Scientists claim to have found the first evidence of life from outer space
for the first time ever, a joint team of Indian and British scientists have found bacterial cells believed to be from outer space. According to them, it is the first real evidence of the presence of living organism floating in the Earth's stratosphere.
"Air samples collected aseptically over tropical India at various stratospheric altitudes ranging from 20-41 km using cryosampler assemblies carried on balloons have shown evidence of living microbial cells," states a research paper recently released by the scientists. The team included scientists from the Cardiff University, the uk, Bangalore-based Indian Space Research Organisation ( isro ), Pune-based Inter-University Centre for Astronomy and Astrophysics and Tata Institute of Fundamental Research (tifr), Mumbai.
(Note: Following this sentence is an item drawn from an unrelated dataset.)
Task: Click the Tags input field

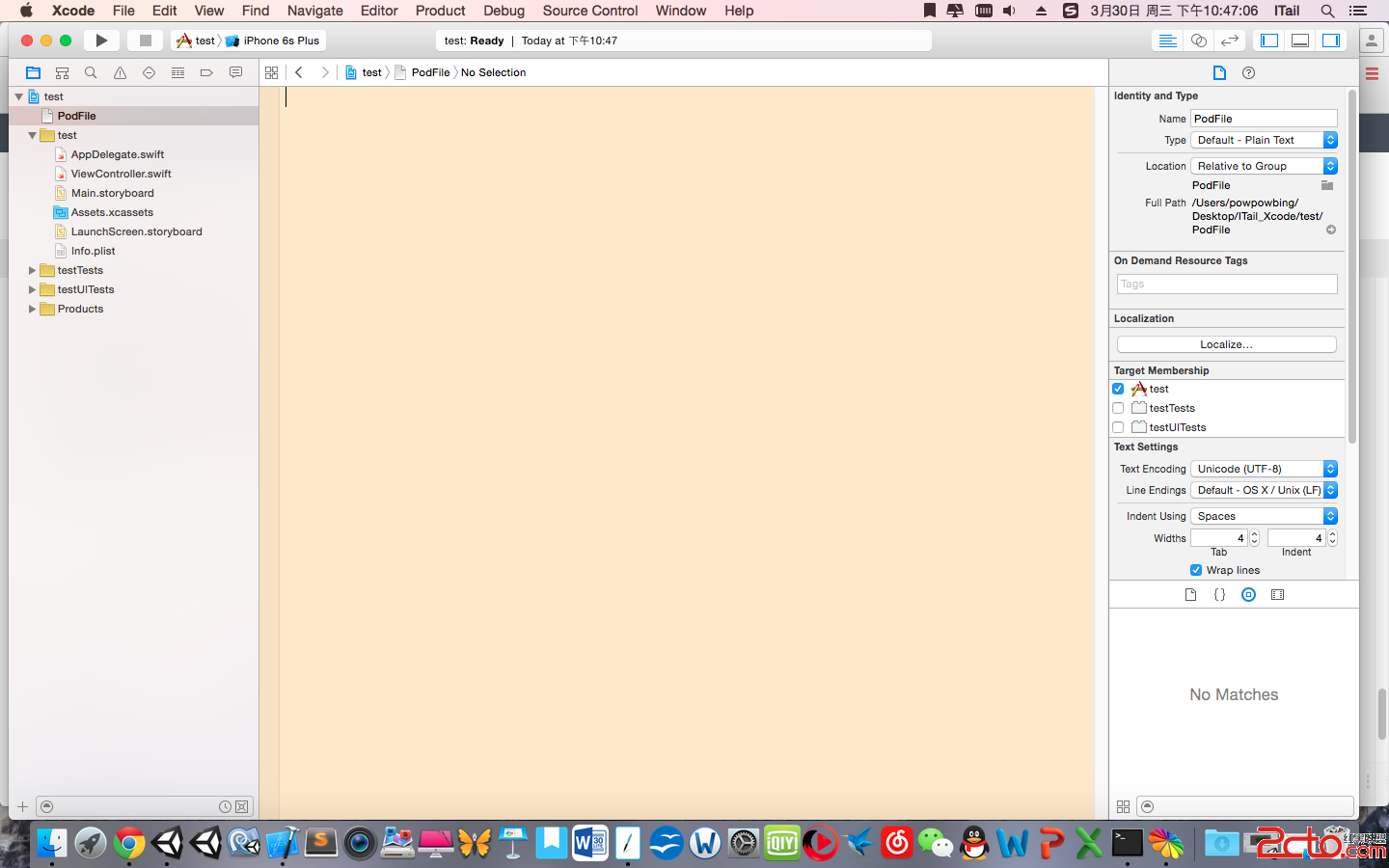Action: tap(1226, 284)
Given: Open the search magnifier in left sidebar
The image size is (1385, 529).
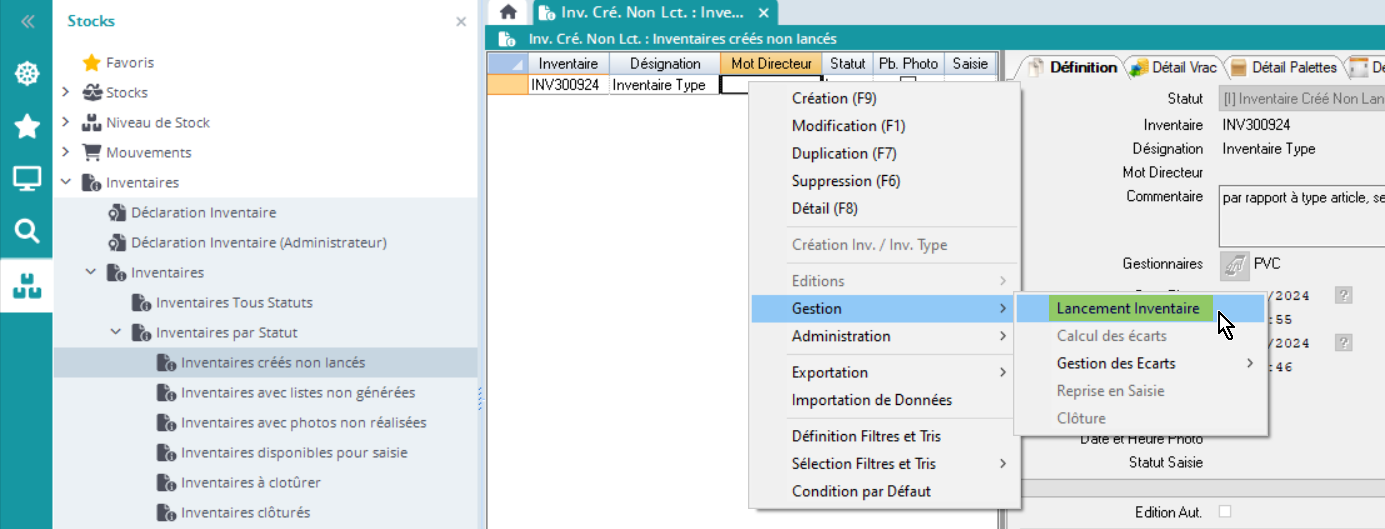Looking at the screenshot, I should pyautogui.click(x=26, y=232).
Chandra Wickramasinghe of Cardiff University outlined the findings of the experiment at a recent meeting of the International Society for Optical Engineering in San Diego, usa . He told the conference that a balloon flight at an altitude of 41 km had recovered the clumps of microbes. Preliminary findings, which are inconclusive, indicate that the bacterial cells may have come from outer space, he added. "They look like terrestrial cells, but it's exceedingly unlikely that they could have been lifted up from the ground in the quantity that we find -- something like 100 bacteria per litre of air," remarked Wickramasinghe. "My colleagues have identified these as living cells because they take up a certain dye and show up as a fluorescent spot under the microscope," said Wickramasinghe. The team has not yet been able to culture them. This, says Wickramasinghe, reinforces their theory that the microbes are something alien. Because if they were ordinary run-of-the-mill bacterial contaminants they would be very easy to culture, he argued.
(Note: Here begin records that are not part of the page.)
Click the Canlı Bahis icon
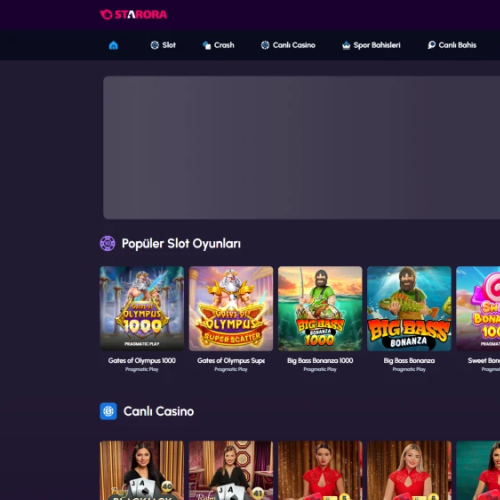This screenshot has height=500, width=500. [431, 45]
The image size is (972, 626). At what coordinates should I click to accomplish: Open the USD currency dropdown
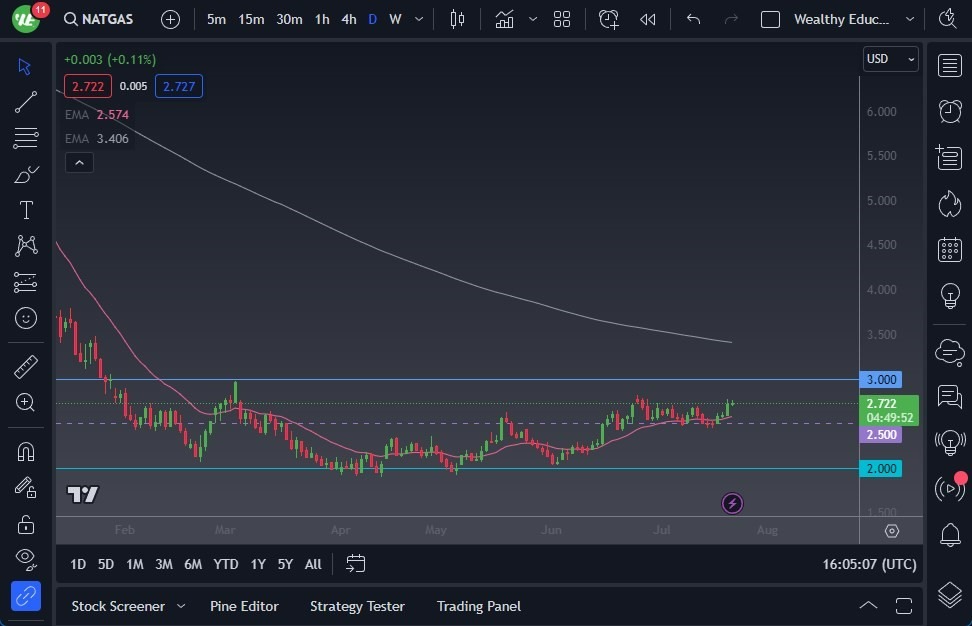[890, 59]
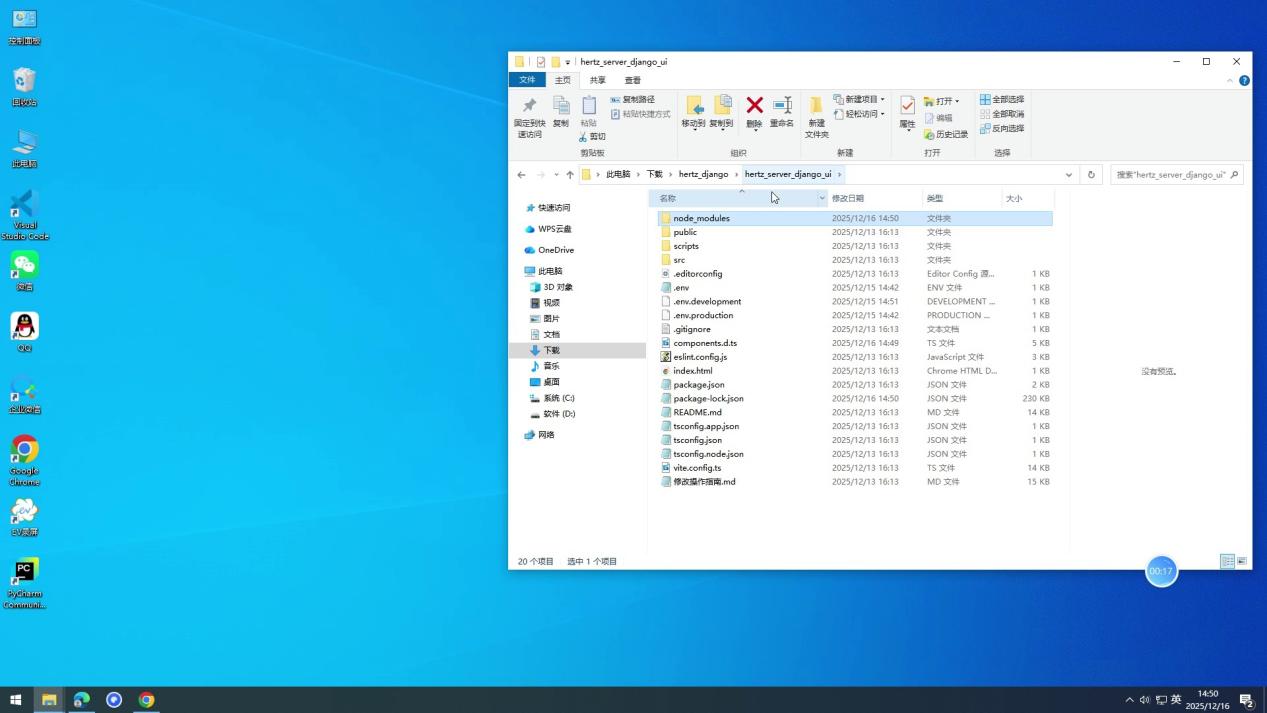The image size is (1267, 713).
Task: Open Properties with the checkmark icon
Action: point(907,106)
Many scientists, however, are skeptical about the claims. Some say that more evidence is required before they can accept such an analysis. "There are unresolved questions about contamination in the experiments," says Alan Penny, an astronomer from the Rutherford Appleton Laboratory. "I think Chandra is being a bit optimistic," he adds. "It is an interesting finding but we have to be careful. A complete analysis of the samples has not been done as yet. The question about the source of the microbes -- whether they are from the Earth or outer space -- will remain unresolved till the final results are out," says Shobhit Mahajan, a reader at the department of physics and astrophysics, University of Delhi. John Zarnecki, a professor at Open University, the uk , highlighted the possibility of an experimental error . "I would like to be positive, but the burning question is: how do we know there is no contamination? Let's wait till the work is published and reviewed," he said.
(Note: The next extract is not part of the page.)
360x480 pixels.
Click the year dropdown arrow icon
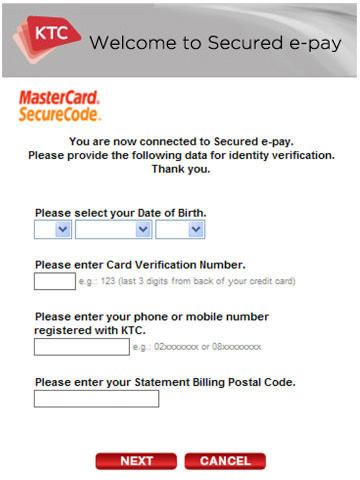[196, 229]
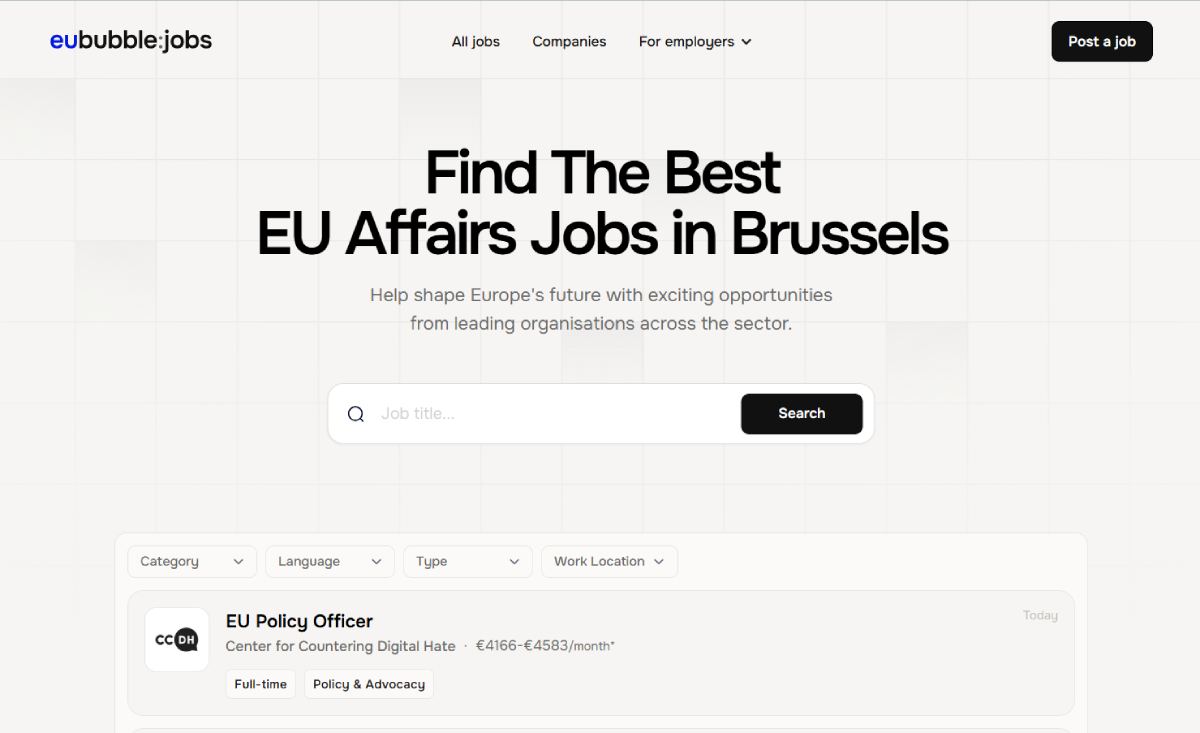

Wickramasinghe has been criticised on the grounds that the research is yet another way to prove his so-called Panspermia theory, which suggests that the building blocks of life could be carried to planets by comets or drifting interstellar dust particles. Wickramasinghe has long been arguing that probably comets and space dust brought the seeds of life to the Earth. Along with the eminent astronomer, Fred Hoyle, he has put forward the Panspermia theory. But many scientists have opposed this theory and say there is not much evidence to support it. "We need to verify the evidence of Wickramasinghe's recent claims. He is just trying to find evidence to support his long-standing theory," says George Tranter, a biochemist from Imperial College, the uk.
To conduct the experiment, a balloon was launched by isro on January 21, 2001 from the National Scientific Balloon Facility of the tifr at Hyderabad. It carried a scientific payload to sample the stratosphere under the most stringently aseptic conditions, states the research paper. The payload included a cryosampler, which is used for collecting samples at very high altitudes where temperatures are extremely low, with fully sterilised evacuated stainless steel probes each with a 0.35-litre capacity. The probes were in duplicate sets -- one to be analysed at the Centre for Cellular and Molecular Biology in Hyderabad, India, and the other at Cardiff University. Further work on the samples is underway.